▸ Task inputs
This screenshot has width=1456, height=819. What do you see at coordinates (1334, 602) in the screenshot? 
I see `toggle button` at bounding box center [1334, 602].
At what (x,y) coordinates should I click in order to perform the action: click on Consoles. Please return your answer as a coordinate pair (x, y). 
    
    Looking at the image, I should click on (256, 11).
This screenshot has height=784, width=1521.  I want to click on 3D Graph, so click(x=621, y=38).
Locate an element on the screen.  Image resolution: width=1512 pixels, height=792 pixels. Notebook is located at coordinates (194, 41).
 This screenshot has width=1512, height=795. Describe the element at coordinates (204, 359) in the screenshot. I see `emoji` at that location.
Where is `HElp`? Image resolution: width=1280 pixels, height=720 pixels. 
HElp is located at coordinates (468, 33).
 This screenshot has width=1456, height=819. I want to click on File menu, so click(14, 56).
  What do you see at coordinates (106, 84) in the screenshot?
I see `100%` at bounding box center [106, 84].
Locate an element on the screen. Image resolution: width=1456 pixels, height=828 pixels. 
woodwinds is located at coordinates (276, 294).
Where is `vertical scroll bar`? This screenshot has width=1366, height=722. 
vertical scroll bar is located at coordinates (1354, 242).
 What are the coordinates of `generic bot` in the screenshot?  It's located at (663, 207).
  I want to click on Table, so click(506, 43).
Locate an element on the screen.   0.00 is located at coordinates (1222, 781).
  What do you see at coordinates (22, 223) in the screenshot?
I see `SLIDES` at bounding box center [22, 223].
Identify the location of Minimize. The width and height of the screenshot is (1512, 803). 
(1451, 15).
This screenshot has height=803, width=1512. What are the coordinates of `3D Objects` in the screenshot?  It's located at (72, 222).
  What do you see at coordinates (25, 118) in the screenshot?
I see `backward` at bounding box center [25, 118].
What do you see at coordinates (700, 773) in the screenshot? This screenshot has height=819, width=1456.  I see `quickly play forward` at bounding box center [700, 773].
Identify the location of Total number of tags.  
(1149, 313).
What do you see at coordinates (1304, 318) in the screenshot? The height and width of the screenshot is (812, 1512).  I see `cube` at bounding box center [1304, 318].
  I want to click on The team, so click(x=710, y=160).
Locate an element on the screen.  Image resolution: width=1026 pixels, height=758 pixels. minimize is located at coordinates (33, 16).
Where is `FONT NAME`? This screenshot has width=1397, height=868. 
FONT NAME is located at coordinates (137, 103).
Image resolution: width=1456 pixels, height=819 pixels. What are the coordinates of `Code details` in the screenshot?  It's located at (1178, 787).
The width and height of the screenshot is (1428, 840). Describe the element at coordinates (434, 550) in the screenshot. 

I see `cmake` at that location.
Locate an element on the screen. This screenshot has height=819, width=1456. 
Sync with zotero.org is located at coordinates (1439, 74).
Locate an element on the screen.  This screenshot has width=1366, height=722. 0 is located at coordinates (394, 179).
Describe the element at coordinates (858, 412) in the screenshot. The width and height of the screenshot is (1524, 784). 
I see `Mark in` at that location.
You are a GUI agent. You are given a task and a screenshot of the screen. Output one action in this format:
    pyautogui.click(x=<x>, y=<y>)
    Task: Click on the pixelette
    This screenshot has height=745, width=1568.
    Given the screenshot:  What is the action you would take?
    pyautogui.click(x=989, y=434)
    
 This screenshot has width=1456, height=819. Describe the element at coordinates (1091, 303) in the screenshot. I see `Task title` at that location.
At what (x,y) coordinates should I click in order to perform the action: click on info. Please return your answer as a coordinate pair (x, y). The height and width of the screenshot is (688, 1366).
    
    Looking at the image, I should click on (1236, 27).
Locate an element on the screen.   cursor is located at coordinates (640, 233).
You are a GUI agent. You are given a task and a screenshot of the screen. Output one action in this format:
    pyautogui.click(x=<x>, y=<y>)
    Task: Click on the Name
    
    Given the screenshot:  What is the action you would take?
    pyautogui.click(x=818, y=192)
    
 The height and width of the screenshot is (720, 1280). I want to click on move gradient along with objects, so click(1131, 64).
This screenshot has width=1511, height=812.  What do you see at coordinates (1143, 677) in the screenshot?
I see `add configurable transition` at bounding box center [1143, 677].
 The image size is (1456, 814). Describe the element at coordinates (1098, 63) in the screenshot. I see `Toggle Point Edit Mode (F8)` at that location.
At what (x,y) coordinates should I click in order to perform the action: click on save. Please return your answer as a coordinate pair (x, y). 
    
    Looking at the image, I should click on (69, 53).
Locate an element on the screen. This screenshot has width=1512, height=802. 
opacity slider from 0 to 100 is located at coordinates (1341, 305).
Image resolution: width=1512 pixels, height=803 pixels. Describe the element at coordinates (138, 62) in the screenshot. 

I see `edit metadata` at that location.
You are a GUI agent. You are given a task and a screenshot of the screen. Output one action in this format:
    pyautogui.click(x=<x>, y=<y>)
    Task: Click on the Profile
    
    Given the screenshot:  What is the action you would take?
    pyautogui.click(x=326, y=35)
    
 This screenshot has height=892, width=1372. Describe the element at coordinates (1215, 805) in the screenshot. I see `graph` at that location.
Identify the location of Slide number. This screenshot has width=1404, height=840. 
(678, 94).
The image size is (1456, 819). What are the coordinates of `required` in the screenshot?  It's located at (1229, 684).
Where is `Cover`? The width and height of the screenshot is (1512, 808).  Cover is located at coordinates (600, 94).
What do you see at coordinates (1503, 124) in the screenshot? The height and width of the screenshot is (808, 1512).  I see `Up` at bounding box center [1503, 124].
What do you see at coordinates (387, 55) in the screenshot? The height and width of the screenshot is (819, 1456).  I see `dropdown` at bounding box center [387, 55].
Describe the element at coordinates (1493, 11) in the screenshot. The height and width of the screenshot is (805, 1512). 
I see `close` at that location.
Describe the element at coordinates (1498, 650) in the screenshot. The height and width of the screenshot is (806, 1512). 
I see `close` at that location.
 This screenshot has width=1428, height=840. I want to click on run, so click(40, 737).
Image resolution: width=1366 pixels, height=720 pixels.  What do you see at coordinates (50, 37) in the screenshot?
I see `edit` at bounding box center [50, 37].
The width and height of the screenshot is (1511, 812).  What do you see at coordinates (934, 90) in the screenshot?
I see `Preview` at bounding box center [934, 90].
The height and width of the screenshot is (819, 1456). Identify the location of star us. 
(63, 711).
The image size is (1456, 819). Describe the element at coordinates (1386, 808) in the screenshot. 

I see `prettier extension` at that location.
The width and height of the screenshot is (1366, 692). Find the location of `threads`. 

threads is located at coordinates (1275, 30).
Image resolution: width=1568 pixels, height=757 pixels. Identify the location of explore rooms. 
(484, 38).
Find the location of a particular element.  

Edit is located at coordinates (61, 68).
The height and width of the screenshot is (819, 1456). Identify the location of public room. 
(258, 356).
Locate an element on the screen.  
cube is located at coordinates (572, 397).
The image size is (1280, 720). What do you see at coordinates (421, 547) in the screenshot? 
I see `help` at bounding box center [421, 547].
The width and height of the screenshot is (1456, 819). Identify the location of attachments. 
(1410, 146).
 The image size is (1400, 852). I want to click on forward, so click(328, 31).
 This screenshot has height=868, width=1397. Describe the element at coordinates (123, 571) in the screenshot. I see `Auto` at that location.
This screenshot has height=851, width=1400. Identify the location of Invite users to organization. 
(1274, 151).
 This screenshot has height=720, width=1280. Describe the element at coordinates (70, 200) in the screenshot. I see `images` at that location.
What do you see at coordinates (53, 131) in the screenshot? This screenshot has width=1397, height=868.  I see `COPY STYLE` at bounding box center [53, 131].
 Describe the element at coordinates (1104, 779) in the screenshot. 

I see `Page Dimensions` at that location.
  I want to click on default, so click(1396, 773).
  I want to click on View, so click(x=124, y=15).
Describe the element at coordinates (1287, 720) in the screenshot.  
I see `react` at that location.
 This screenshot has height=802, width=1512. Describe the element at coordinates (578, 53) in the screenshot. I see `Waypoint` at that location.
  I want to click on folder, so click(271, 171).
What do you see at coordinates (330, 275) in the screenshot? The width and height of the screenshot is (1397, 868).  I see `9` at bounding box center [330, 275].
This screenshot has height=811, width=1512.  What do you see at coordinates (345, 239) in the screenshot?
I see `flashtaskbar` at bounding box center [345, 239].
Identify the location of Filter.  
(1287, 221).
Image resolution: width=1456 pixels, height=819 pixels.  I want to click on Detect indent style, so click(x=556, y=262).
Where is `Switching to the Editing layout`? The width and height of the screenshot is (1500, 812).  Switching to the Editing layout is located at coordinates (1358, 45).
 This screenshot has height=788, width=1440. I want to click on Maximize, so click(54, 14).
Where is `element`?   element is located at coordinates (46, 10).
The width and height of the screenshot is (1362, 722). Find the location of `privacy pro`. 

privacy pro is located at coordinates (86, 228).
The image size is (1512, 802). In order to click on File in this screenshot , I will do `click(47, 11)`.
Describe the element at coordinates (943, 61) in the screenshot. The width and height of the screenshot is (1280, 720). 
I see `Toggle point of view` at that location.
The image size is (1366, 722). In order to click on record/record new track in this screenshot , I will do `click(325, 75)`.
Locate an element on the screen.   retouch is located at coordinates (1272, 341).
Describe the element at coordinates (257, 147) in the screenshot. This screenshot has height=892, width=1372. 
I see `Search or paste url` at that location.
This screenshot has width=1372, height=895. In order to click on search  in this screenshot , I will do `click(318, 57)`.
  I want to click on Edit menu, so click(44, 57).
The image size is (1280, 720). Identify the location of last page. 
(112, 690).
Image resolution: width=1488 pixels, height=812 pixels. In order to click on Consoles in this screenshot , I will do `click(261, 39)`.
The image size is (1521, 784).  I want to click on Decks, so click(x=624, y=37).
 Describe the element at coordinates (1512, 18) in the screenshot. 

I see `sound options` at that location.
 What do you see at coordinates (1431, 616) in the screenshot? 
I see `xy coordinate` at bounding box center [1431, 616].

▸ Instruction
Rewrite the entries above as a numbered list, covering only the lines from the one containing "of star us." up to and including the one containing "Edit is located at coordinates (61, 68).", and leave out the blank lines.

▸ Response to this task
1. The height and width of the screenshot is (819, 1456). Identify the location of star us. 
2. (63, 711).
3. The image size is (1456, 819). Describe the element at coordinates (1386, 808) in the screenshot. 
4. I see `prettier extension` at that location.
5. The width and height of the screenshot is (1366, 692). Find the location of `threads`. 
6. threads is located at coordinates (1275, 30).
7. Image resolution: width=1568 pixels, height=757 pixels. Identify the location of explore rooms. 
8. (484, 38).
9. Find the location of a particular element.  
10. Edit is located at coordinates (61, 68).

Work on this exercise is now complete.